B. JURY SELECTION AND COMPOSITION


• composition of the jury: fair cross-section of the community
◊ statute requiring exempting women from requirement of jury service and requiring that they opt in to be
included in the jury pool (Taylor—1191)
 “women are sufficiently numerous and distinct from men and that if they systematically eliminated
from jury panels the Sixth Amendment’s fair-cross-section requirement cannot be satisfied”
• voir dire: what questions must a judge put to the panel of prospective jurors upon the request of the ∆
(esp’ly re. racial prejudice)?
◊ process is very different btw. states and federal system
 in most states, lawyers are allowed to put questions to the venire
 in federal system, it’s up to the judge whether lawyers can ask questions—75% didn’t allow lawyers
to ask any questions at all; instead, lawyers must submit questions to the judge
◊ in federal court, judge may decide to ask a question on one of the following three grounds
33
 constitutionally mandated
 mandated by supervisory power
 judge’s discretion
◊ racial prejudice
 judge constitutionally required to ask questions about racial prejudice if racial issues are
inextricably bound up with the conduct of the trial (Ristaino, 1976—1198)
∗ AS: court is really retreating from Ham, 1973—1197 (questions re. race required by DPC); felt
hat this should fall under supervisory powers rather than be classified as a constitutional case
∗ although it is usually best to ask about racial prejudice, court refuses to require the question in all
federal cases (Rosales-Lopez, 1981—1200)
 under supervisory power, federal judges must inquiry re. racial prejudice when requested by a ∆
accused of a violent crime and where ∆ and victim are members of different racial or ethnic groups
 capital cases
∗ capital defendant accused of an interracial crime is entitled to have prospective jurors informed
of the race of the victim and questioned on the issue of racial bias (Turner, 1986—1200)
◊ exposure to pretrial publicity
 important question is this: having heard what you’ve heard about the case, do you think that you can
sit as an impartial juror
∗ by and large, judges accept prospective jurors answer
 no constitutional violation where judge asked all jury panel whether they had been exposed to
pretrial publicity and jurors who did not respond were considered to have asserted that they could
remain fair (Mu’Min, 1991—1200)
• excusals for cause
◊ improper exclusion of jurors
 improper to exclude members of the jury panel for cause simply because they voiced general
objections to the death penalty or expressed conscientious or religious scruples against its infliction
(Witherspoon, 1968—1204)
∗ prospective jurors must be asked whether their beliefs would invariably compel them to vote
against capital punishment
∗ juror may not be challenged for cause on his views about capital punishment unless those views
would prevent or substantially impair the performance of duties as a juror in accordance with
instructions and oath (Adams, 1980—1205)

########################################

Aim of the task: Can you quote the jury selection notes word for word, from "B. JURY SELECTION" through "jury pool (Taylor—1191)"?

Supplied material:
########################################

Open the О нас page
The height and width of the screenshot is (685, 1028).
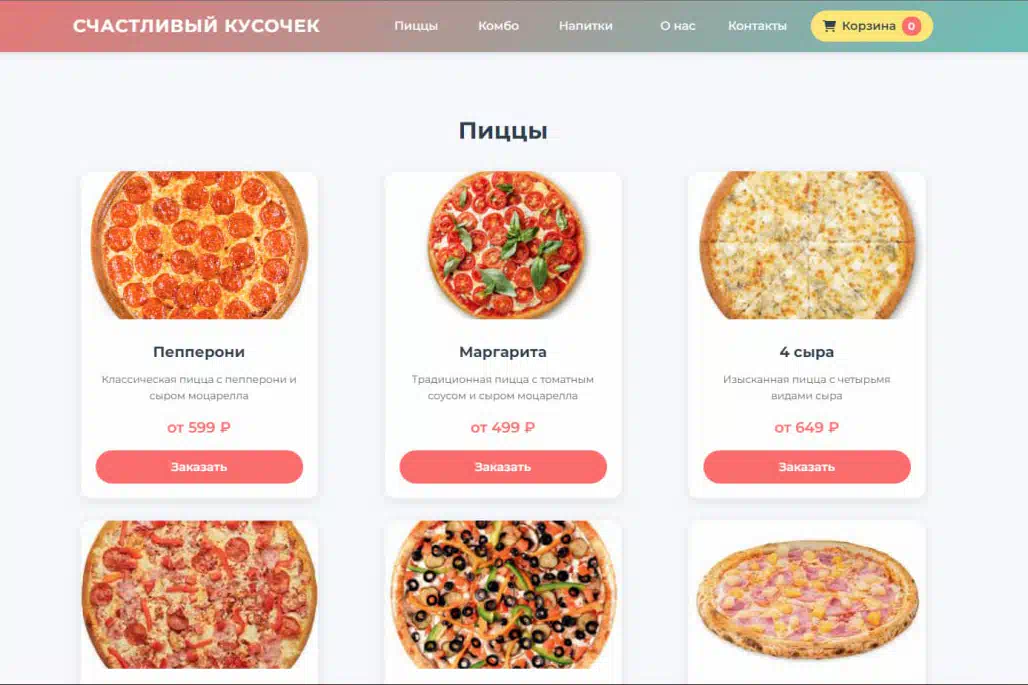pos(677,26)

########################################

Answer for the task:
B. JURY SELECTION AND COMPOSITION


• composition of the jury: fair cross-section of the community
◊ statute requiring exempting women from requirement of jury service and requiring that they opt in to be
included in the jury pool (Taylor—1191)